Первые дни Ярыгин держал себя в бригаде смирно. Никому не мешал, мало с кем разговаривал. А к делу проявлял необыкновенное усердие, даже после смены оставался повечеровать, чтобы подогнать работу на завтра.

«Муть» началась незаметно.

Как-то Саша Лебедь, не успев докончить задание до гудка, тоже остался после смены.

Ярыгин, проходя мимо, сказал, словно между прочим:

— Самого смолоду огольцом звали, но уж вот в дураки не рядился да и других не подводил, хе-хе!

— Кого, дядя Паша, не подводил? — не понял Саша, для того и оставшийся после смены, чтобы завтра не случилось из-за него задержки.

— «Кого, кого», — кривя рот, передразнил Ярыгин. — Друзей-товаришшей своих, вот кого!

— Да кто подводит-то, кто? — недоумевал Саша.

— Ваша милость, грудное младенчество, друг-товаришш! — уже не стесняясь, окрысился Ярыгин. В цехе, кроме него и Саши, никого не было и разговаривать можно было начистоту. — Ты скажи мне, Аника-воин, чего ради норму-то выжимаешь?

— Как чего ради? — откровенно удивился Саша. Его чистые глаза смотрели прямо в остренькие, насмешливые и неспокойные глазки Ярыгина. — Мы на комсомольском собрании решили…

— На каком таком собрании? — не отступал Ярыгин.

— Да на комсомольском, говорю! — начиная раздражаться и повышая голос, произнес Саша. — Обязательство принимали: к тридцать восьмой годовщине каждому комсомольцу по сорок норм сделать.

— А по сорок рубликов с копеечками заработать к годовщине, до такого обязательства не докумекалися при всем при том?

— Почему по сорок?

— Так и быть, расскажу тебе, друг-товаришш, по совести. Слушай.

Ярыгин примостился на уголке Сашиного верстака, обшарил глазками взволнованное раскрасневшееся Сашино лицо и начал:

— Нормы в нашей бригаде временные, друг-товаришш? Временные. А для чего временные? Да начальству приглядеться надобно, кто с дурной головы перевыполнять их пуще начнет. Ты нажмешь — перевыполнишь, другой нажмет — перевыполнит, третий на вас шары распялит — да и туда же подастся, и пошло… Глядишь, на норму нашлепку приделали — выросла матушка, а по расценочке при всем при том ножницами чик! — и отстригли гребешок, а за гребешком и голова туда же. Докумекался, друг-товаришш? Хе-хе! А ты говоришь — комсомольское собрание! Повыжимай-ка вот этак-то еще с недельку да погляди, чего выйдет! Вспомнишь, небось, дядьку Пашу Ярыгина.

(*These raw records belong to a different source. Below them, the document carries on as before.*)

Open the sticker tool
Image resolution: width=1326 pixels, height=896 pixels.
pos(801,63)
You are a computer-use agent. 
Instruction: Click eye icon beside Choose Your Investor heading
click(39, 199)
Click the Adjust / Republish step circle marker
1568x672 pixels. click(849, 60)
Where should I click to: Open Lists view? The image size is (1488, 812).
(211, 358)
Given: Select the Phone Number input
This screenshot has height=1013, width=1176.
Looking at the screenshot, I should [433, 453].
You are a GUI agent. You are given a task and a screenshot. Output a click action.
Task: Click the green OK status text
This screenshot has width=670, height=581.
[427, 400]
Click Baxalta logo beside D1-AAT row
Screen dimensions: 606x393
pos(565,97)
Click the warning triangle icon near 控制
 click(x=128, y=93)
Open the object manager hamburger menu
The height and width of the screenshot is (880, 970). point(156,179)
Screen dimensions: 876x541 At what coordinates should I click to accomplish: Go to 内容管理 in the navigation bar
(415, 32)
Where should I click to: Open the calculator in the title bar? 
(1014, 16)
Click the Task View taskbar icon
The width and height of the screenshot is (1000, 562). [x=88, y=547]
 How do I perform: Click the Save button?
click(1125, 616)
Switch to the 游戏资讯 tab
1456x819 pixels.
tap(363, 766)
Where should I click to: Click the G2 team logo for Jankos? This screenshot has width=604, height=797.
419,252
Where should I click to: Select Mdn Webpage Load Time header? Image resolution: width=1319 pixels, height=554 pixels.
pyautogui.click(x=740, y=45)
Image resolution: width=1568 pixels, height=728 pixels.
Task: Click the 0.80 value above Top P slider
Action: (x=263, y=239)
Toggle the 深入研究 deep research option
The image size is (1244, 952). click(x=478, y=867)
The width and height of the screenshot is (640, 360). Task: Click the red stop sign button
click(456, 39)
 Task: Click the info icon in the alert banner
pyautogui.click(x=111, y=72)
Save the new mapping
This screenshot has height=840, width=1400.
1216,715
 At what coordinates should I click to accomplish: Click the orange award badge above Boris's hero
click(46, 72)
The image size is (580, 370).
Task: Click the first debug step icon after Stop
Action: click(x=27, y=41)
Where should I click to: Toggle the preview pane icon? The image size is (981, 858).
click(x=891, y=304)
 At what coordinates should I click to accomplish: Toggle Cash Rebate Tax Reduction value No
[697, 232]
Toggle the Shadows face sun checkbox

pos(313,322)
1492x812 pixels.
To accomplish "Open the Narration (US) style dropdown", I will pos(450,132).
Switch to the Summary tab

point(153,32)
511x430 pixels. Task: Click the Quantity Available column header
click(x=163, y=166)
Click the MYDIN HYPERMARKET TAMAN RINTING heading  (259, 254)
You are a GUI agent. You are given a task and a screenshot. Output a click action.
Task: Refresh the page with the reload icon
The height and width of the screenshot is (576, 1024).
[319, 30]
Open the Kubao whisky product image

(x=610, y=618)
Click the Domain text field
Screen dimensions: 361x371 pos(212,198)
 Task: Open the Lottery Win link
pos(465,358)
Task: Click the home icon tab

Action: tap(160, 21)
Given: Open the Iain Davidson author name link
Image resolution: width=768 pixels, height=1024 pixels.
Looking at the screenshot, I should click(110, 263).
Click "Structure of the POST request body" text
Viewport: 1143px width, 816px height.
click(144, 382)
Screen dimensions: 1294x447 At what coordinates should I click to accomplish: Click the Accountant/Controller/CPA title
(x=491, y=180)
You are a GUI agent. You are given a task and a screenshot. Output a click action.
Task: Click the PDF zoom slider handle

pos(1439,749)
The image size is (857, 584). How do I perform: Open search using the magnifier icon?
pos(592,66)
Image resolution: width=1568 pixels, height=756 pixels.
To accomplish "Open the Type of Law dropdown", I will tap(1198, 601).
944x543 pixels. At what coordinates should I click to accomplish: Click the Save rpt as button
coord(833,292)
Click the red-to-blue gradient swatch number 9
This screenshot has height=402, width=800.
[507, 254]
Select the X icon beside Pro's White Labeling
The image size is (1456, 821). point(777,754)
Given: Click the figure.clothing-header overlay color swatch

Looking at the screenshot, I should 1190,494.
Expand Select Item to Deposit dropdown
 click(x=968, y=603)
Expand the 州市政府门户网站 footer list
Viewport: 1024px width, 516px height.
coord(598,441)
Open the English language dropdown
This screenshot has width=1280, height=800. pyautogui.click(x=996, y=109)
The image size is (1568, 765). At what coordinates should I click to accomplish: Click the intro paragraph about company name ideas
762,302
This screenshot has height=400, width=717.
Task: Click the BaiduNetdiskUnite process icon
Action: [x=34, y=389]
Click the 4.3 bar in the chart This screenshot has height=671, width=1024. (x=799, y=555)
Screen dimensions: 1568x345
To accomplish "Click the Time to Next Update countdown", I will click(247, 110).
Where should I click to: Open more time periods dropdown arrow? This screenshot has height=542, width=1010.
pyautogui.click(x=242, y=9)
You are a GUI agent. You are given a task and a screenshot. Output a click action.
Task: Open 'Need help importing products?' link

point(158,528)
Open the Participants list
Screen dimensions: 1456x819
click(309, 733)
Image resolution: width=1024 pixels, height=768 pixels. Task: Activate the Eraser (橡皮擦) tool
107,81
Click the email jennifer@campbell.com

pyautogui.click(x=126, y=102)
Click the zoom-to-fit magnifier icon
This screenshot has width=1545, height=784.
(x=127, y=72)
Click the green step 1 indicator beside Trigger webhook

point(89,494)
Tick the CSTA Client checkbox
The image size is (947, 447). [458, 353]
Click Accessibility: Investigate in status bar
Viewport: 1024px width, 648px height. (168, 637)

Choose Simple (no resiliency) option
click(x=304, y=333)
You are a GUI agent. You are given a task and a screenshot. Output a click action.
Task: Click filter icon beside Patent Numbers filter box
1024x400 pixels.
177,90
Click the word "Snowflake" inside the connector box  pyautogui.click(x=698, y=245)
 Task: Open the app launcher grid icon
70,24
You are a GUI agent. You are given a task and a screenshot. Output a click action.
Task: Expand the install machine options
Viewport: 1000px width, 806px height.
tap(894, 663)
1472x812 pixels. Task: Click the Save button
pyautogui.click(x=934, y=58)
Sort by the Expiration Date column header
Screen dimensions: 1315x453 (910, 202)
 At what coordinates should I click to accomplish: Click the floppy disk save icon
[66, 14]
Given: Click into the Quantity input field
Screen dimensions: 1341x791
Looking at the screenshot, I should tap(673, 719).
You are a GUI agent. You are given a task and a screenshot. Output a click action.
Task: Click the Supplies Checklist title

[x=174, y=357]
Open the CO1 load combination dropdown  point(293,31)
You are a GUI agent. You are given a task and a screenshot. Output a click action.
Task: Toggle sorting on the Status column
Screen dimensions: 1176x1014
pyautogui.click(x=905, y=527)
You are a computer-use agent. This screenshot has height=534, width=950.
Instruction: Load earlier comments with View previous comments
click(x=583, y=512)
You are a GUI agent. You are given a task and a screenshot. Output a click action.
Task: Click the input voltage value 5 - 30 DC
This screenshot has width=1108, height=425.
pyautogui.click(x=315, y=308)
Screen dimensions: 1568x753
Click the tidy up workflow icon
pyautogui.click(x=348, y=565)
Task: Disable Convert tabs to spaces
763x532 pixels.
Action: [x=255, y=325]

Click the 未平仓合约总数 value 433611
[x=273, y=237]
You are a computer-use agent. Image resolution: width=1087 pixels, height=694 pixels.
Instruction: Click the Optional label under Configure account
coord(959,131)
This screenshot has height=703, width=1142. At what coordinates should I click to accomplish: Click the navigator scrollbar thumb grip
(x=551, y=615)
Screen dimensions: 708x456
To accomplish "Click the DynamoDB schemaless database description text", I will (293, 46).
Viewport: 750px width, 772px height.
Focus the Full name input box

Саша даже рот приоткрыл от таких речей. Из-под красноватых век Ярыгина поблескивало что-то насмешливое и колючее. Старик соскользнул с верстака.

— Дядя Паша! Это что ж выходит? — взволнованно заговорил Саша. — Выходит, наплевать, да? На комсомольскую честь наплевать? Ради расценочки, да? Сапогом растереть, так, что ли?

— Так не так, про то гадалка знает, — попробовал увильнуть Ярыгин.

— Нет, вы отвечайте! — громко потребовал Саша.

Ярыгин насмешливо осклабился:

— Пошел ты, друг-товаришш, по груши, да не нашел бы, гляди, от лягуши уши, — загадочно прошуршал Ярыгин, направляясь к своему верстаку.

— Нет, вы погодите сматываться-то! — шагнув за ним, крикнул вслед Саша. — Вы чего, подлости меня учите, да? Думаете, умения меньше вашего, так я и поддамся, да? А что меня государство учило бесплатно, что деньги еще платило мне, это как? Не сшурупило у вас, да? — Саша повертел пальцем у лба, словно завертывал отверткой шуруп. — Советский я человек, вот! Понятно вам?

Ярыгин обернулся и некоторое время стоял как истукан, топорща усики, потом сказал:

— Умный сам поймет, а дурака не научишь, друг-товаришш. Ну при всем при том и я, кажись, тоже не турецкой человек, хе-хе! — Ярыгин осклабился и ушел в свой угол.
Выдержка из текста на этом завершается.